Below you will find more information about Boils from Medigest. If you believe that you are suffering from any of the symptoms of Boils it is important that you obtain an accurate diagnosis from a medical professional to ensure that you obtain the correct medication or treatment for your condition. There are medical conditions that carry similar symptoms associated with Boils and therefore the information provided by Medigest is offered as a guideline only and should never be used in preference to seeking professional medical advice. The information relating to Boils comes from a third party source and Medigest will not be held liable for any inaccuracies relating to the information shown.


Painful, pus-filled bumps that form under your skin when bacteria infect and inflame one or more of your follicles are called boils and carbuncles. They usually start as red, tender lumps that quickly fill with pus, growing larder and more painful until they rupture and drain, which mostly take about two weeks to heal although some boils disappear in a few days after they occur. They may appear anywhere on your skin, but appear mainly on your neck, face, armpits, thighs or buttocks where these hair-bearing areas are most likely to sweat or experience friction.

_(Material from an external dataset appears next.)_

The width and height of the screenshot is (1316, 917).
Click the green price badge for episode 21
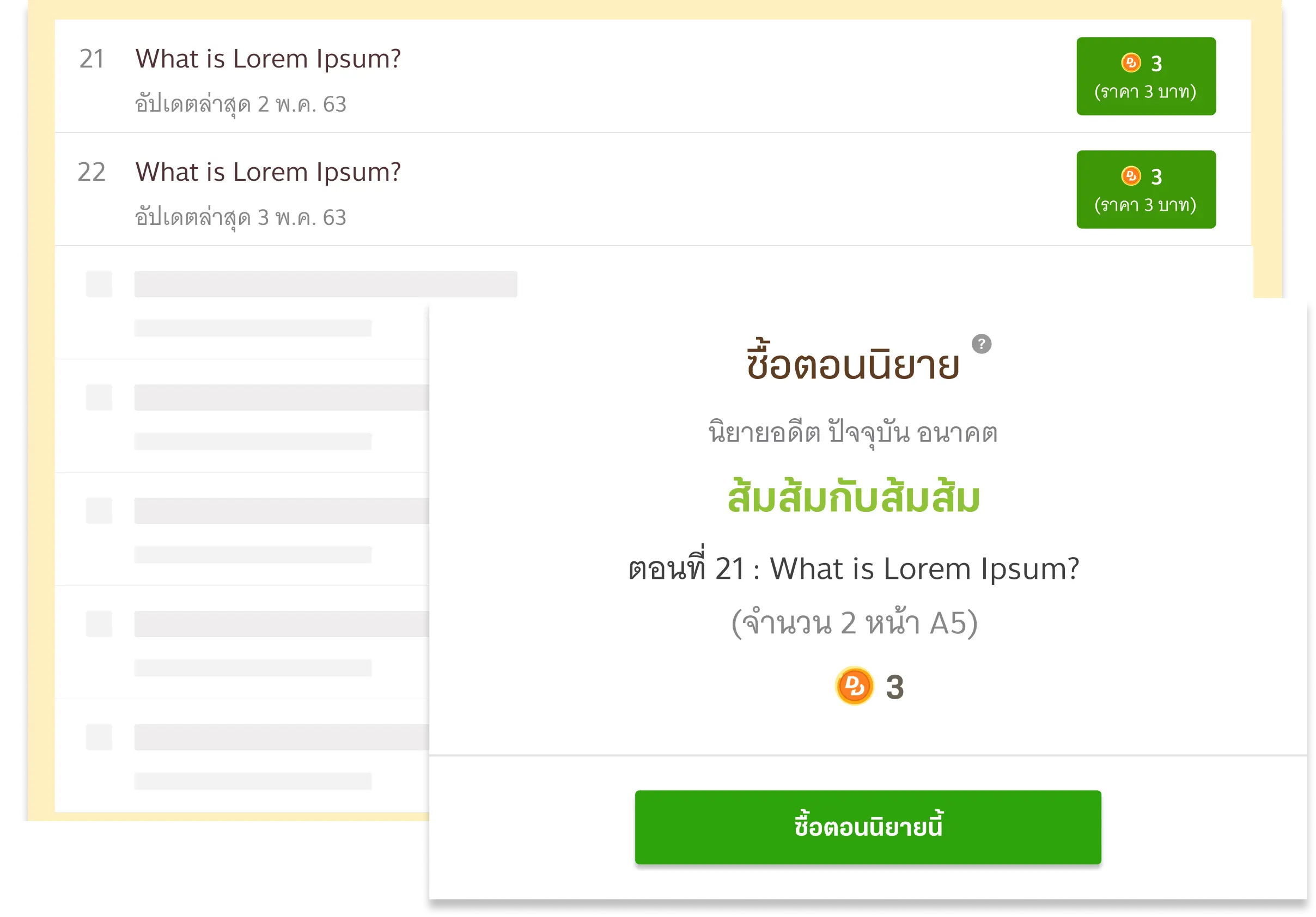(1147, 76)
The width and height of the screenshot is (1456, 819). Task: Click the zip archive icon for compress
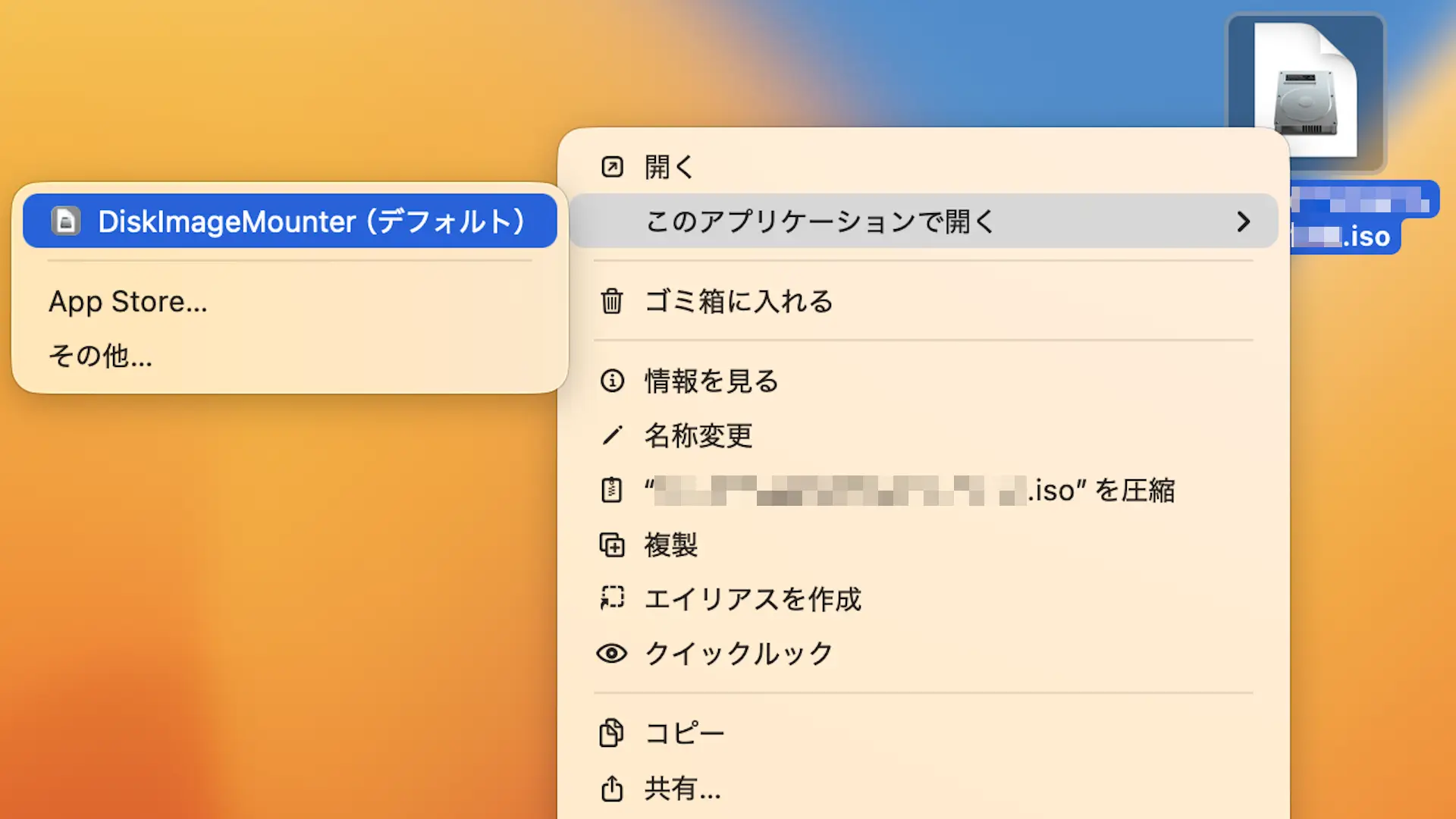click(612, 490)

Boils can be diagnosed by doctors by looking at your skin, but sometimes they take a sample of pus to check for the bacteria it contains.


The doctor may make a small incision in the tip to be able to drain a large boil, relieving pain and speeding recovery which could also help to lessen scarring. Sometimes, antibiotics may be prescribed to help heal severe or recurrent infections.

Symptoms and Signs

A painful pink or red bump that's generally not more that 1 inch in diameter is a symptom for a boil appearing on your skin which may also be red and swollen. The bump fills with pus within a few days and it grows larger and more painful for about five to seven days, and would sometimes reach like a golf ball size before developing a yellow-white tip that finally ruptures and drains. A large boil leaves a scar while small boils usually heal without scarring.


Staph bacteria (Staphylococcus aureus) generally cause boils, when one or more hair follicles become infected. These bacteria are responsible for a number of serious diseases, including pneumonia and meningitis which normally inhabit your skin and sometimes your nasal passages and throat.